**WRITTEN PROBLEM**
Rewrite all of the entries below as a JSON list of strings, one string per line, skipping any blank lines. Leave the pictures out.

Items from a data source
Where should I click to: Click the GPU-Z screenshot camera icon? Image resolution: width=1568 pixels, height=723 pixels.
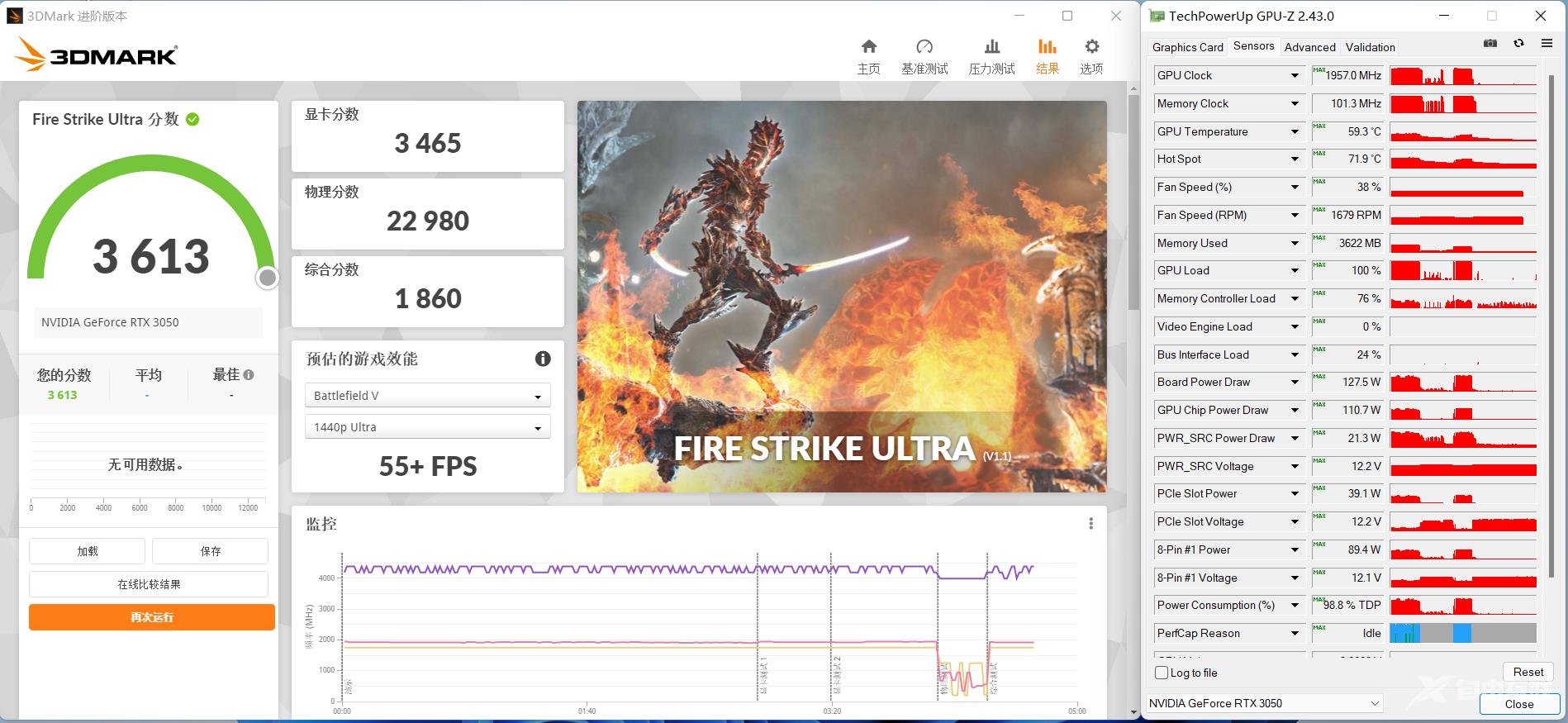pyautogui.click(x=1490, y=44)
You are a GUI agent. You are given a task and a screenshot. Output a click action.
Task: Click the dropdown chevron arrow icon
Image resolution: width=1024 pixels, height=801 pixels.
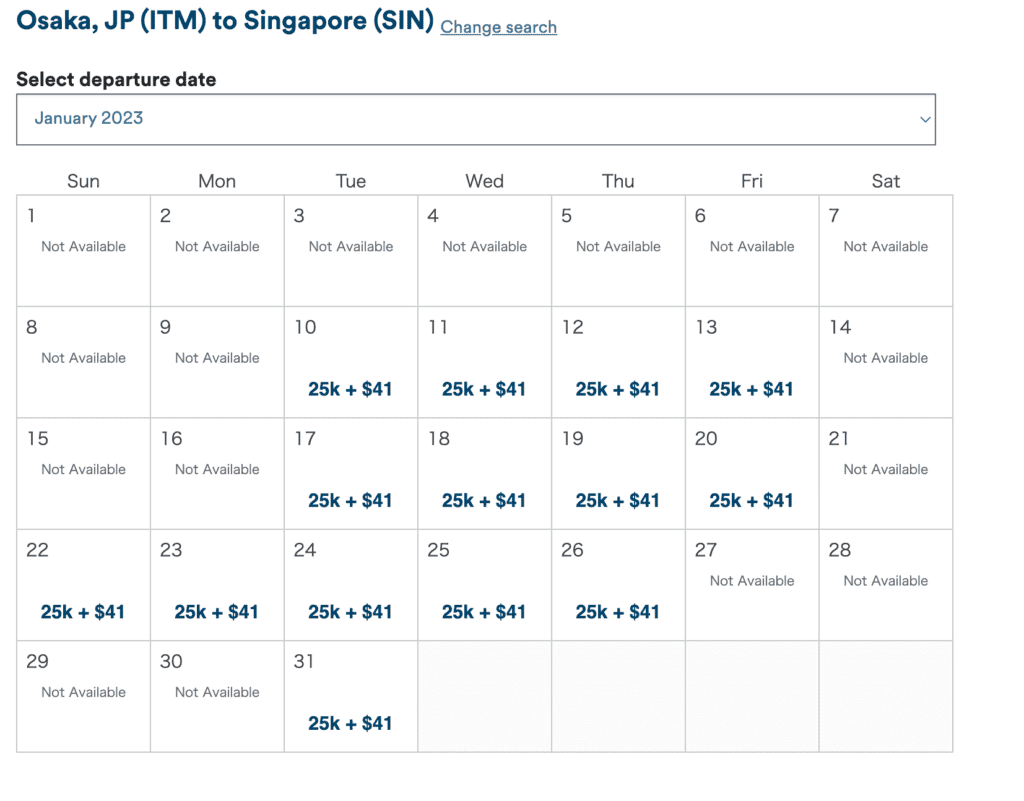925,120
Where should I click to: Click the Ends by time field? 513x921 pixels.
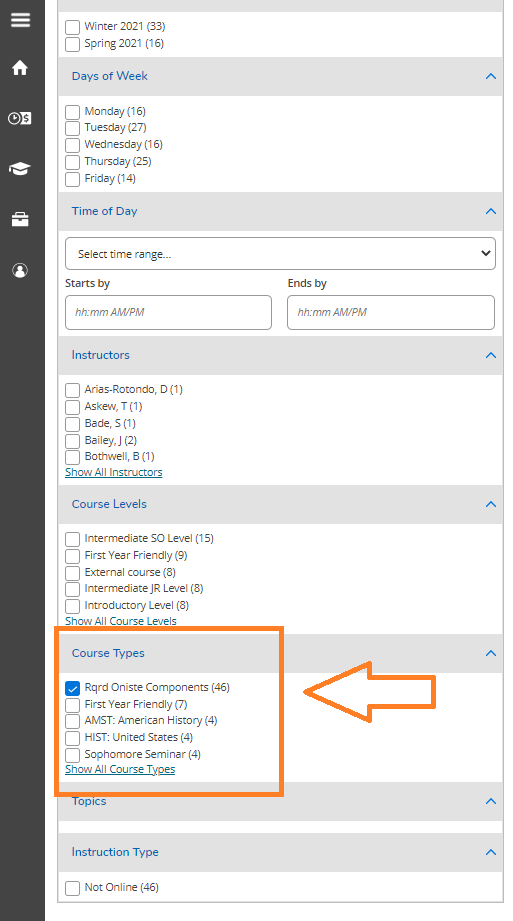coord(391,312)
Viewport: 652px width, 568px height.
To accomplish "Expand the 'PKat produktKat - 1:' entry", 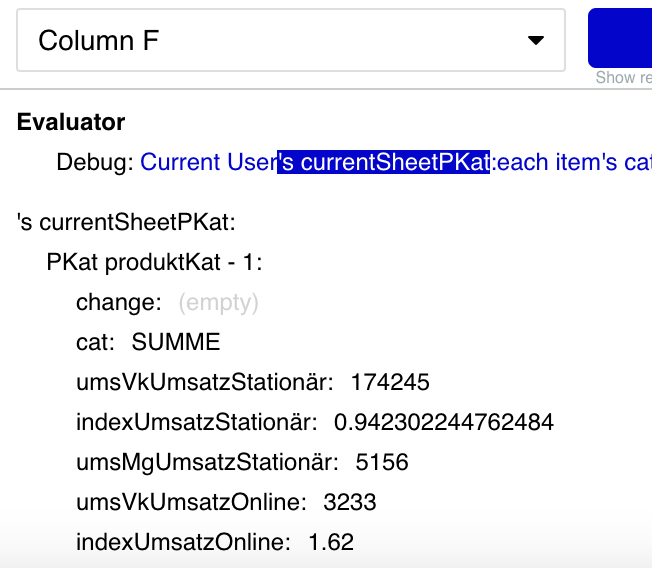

**WRITTEN ANSWER**
[
  "Where should I click to: Click the GPU-Z screenshot camera icon? Image resolution: width=1568 pixels, height=723 pixels.",
  "pyautogui.click(x=1490, y=44)",
  "You are a GUI agent. You are given a task and a screenshot. Output a click action.",
  "Task: Click the dropdown chevron arrow icon",
  "Image resolution: width=1024 pixels, height=801 pixels.",
  "925,120",
  "Where should I click to: Click the Ends by time field? 513x921 pixels.",
  "coord(391,312)",
  "Viewport: 652px width, 568px height.",
  "To accomplish \"Expand the 'PKat produktKat - 1:' entry\", "
]